**Work required**
Please print each entry below exactly as it reads.

**Records supplied**
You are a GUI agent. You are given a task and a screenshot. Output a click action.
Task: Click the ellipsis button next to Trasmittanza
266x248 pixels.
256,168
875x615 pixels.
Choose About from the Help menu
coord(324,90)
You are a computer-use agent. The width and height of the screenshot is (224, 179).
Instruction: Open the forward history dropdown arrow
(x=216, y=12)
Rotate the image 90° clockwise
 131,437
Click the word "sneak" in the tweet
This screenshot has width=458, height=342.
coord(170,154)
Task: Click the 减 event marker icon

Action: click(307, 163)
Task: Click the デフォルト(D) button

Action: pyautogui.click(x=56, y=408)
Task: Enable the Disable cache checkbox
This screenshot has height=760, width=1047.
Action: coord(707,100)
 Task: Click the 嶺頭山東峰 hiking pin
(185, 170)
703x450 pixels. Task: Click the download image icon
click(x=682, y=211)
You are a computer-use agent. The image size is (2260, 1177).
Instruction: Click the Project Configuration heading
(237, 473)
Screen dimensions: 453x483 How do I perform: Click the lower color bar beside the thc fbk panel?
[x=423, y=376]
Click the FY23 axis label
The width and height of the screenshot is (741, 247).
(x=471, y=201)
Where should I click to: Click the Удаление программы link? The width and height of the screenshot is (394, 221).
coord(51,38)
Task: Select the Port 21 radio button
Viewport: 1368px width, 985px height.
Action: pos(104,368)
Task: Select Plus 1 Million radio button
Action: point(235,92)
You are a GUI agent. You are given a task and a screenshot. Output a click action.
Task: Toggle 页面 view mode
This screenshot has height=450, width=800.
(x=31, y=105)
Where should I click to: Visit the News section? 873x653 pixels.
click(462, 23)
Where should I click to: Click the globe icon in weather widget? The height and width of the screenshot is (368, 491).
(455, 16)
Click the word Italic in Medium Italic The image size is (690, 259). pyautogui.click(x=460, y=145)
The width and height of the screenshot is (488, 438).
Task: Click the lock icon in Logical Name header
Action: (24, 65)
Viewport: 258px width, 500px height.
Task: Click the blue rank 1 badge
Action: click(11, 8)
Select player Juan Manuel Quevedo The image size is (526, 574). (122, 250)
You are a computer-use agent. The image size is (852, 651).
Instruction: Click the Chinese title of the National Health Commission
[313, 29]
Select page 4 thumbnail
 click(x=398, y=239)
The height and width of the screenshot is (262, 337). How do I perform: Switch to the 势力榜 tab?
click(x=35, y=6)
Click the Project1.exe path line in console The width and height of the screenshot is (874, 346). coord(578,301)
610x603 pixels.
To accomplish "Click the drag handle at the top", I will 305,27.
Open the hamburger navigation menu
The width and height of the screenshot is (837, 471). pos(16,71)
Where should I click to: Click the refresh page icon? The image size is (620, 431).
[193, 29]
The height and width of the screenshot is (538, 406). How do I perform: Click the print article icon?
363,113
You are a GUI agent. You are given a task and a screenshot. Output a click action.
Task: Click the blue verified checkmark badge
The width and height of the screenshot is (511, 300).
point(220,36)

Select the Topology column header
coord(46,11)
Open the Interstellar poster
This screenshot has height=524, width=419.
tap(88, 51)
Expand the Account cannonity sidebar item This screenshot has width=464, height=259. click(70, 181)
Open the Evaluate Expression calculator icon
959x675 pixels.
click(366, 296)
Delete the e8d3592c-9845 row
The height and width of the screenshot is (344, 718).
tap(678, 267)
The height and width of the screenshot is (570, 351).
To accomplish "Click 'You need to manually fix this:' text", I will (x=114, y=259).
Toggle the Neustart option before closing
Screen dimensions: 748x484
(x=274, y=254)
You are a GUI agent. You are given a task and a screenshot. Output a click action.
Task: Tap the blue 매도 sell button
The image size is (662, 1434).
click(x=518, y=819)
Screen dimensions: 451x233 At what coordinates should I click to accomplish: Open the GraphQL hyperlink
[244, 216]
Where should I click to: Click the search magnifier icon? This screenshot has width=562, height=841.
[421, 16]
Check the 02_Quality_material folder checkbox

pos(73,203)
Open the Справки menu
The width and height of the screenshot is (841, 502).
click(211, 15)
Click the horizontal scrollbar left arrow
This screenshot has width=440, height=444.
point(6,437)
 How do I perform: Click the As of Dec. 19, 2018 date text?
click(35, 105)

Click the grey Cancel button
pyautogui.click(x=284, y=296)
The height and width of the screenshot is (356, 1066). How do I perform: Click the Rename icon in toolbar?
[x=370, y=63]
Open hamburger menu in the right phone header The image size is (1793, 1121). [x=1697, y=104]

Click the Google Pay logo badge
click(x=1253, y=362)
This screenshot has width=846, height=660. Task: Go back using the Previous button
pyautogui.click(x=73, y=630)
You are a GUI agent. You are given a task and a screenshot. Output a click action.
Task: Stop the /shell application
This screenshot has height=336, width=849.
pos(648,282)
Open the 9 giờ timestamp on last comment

**Task answer**
You are a GUI agent. You are given a task and a screenshot. Output a click action.
Task: Click the ellipsis button next to Trasmittanza
266x248 pixels.
256,168
875x615 pixels.
Choose About from the Help menu
coord(324,90)
You are a computer-use agent. The width and height of the screenshot is (224, 179).
Instruction: Open the forward history dropdown arrow
(x=216, y=12)
Rotate the image 90° clockwise
 131,437
Click the word "sneak" in the tweet
This screenshot has width=458, height=342.
coord(170,154)
Task: Click the 减 event marker icon

Action: click(307, 163)
Task: Click the デフォルト(D) button

Action: pyautogui.click(x=56, y=408)
Task: Enable the Disable cache checkbox
This screenshot has height=760, width=1047.
Action: coord(707,100)
 Task: Click the 嶺頭山東峰 hiking pin
(185, 170)
703x450 pixels. Task: Click the download image icon
click(x=682, y=211)
You are a computer-use agent. The image size is (2260, 1177).
Instruction: Click the Project Configuration heading
(237, 473)
Screen dimensions: 453x483 How do I perform: Click the lower color bar beside the thc fbk panel?
[x=423, y=376]
Click the FY23 axis label
The width and height of the screenshot is (741, 247).
(x=471, y=201)
Where should I click to: Click the Удаление программы link? The width and height of the screenshot is (394, 221).
coord(51,38)
Task: Select the Port 21 radio button
Viewport: 1368px width, 985px height.
Action: pos(104,368)
Task: Select Plus 1 Million radio button
Action: point(235,92)
You are a GUI agent. You are given a task and a screenshot. Output a click action.
Task: Toggle 页面 view mode
This screenshot has height=450, width=800.
(x=31, y=105)
Where should I click to: Visit the News section? 873x653 pixels.
click(462, 23)
Where should I click to: Click the globe icon in weather widget? The height and width of the screenshot is (368, 491).
(455, 16)
Click the word Italic in Medium Italic The image size is (690, 259). pyautogui.click(x=460, y=145)
The width and height of the screenshot is (488, 438).
Task: Click the lock icon in Logical Name header
Action: (24, 65)
Viewport: 258px width, 500px height.
Task: Click the blue rank 1 badge
Action: click(11, 8)
Select player Juan Manuel Quevedo The image size is (526, 574). (122, 250)
You are a computer-use agent. The image size is (852, 651).
Instruction: Click the Chinese title of the National Health Commission
[313, 29]
Select page 4 thumbnail
 click(x=398, y=239)
The height and width of the screenshot is (262, 337). How do I perform: Switch to the 势力榜 tab?
click(x=35, y=6)
Click the Project1.exe path line in console The width and height of the screenshot is (874, 346). coord(578,301)
610x603 pixels.
To accomplish "Click the drag handle at the top", I will 305,27.
Open the hamburger navigation menu
The width and height of the screenshot is (837, 471). pos(16,71)
Where should I click to: Click the refresh page icon? The image size is (620, 431).
[193, 29]
The height and width of the screenshot is (538, 406). How do I perform: Click the print article icon?
363,113
You are a GUI agent. You are given a task and a screenshot. Output a click action.
Task: Click the blue verified checkmark badge
The width and height of the screenshot is (511, 300).
point(220,36)

Select the Topology column header
coord(46,11)
Open the Interstellar poster
This screenshot has height=524, width=419.
tap(88, 51)
Expand the Account cannonity sidebar item This screenshot has width=464, height=259. click(70, 181)
Open the Evaluate Expression calculator icon
959x675 pixels.
click(366, 296)
Delete the e8d3592c-9845 row
The height and width of the screenshot is (344, 718).
tap(678, 267)
The height and width of the screenshot is (570, 351).
To accomplish "Click 'You need to manually fix this:' text", I will (x=114, y=259).
Toggle the Neustart option before closing
Screen dimensions: 748x484
(x=274, y=254)
You are a GUI agent. You are given a task and a screenshot. Output a click action.
Task: Tap the blue 매도 sell button
The image size is (662, 1434).
click(x=518, y=819)
Screen dimensions: 451x233 At what coordinates should I click to accomplish: Open the GraphQL hyperlink
[244, 216]
Where should I click to: Click the search magnifier icon? This screenshot has width=562, height=841.
[421, 16]
Check the 02_Quality_material folder checkbox

pos(73,203)
Open the Справки menu
The width and height of the screenshot is (841, 502).
click(211, 15)
Click the horizontal scrollbar left arrow
This screenshot has width=440, height=444.
point(6,437)
 How do I perform: Click the As of Dec. 19, 2018 date text?
click(35, 105)

Click the grey Cancel button
pyautogui.click(x=284, y=296)
The height and width of the screenshot is (356, 1066). How do I perform: Click the Rename icon in toolbar?
[x=370, y=63]
Open hamburger menu in the right phone header The image size is (1793, 1121). [x=1697, y=104]

Click the Google Pay logo badge
click(x=1253, y=362)
This screenshot has width=846, height=660. Task: Go back using the Previous button
pyautogui.click(x=73, y=630)
You are a GUI agent. You are given a task and a screenshot. Output a click action.
Task: Stop the /shell application
This screenshot has height=336, width=849.
pos(648,282)
Open the 9 giờ timestamp on last comment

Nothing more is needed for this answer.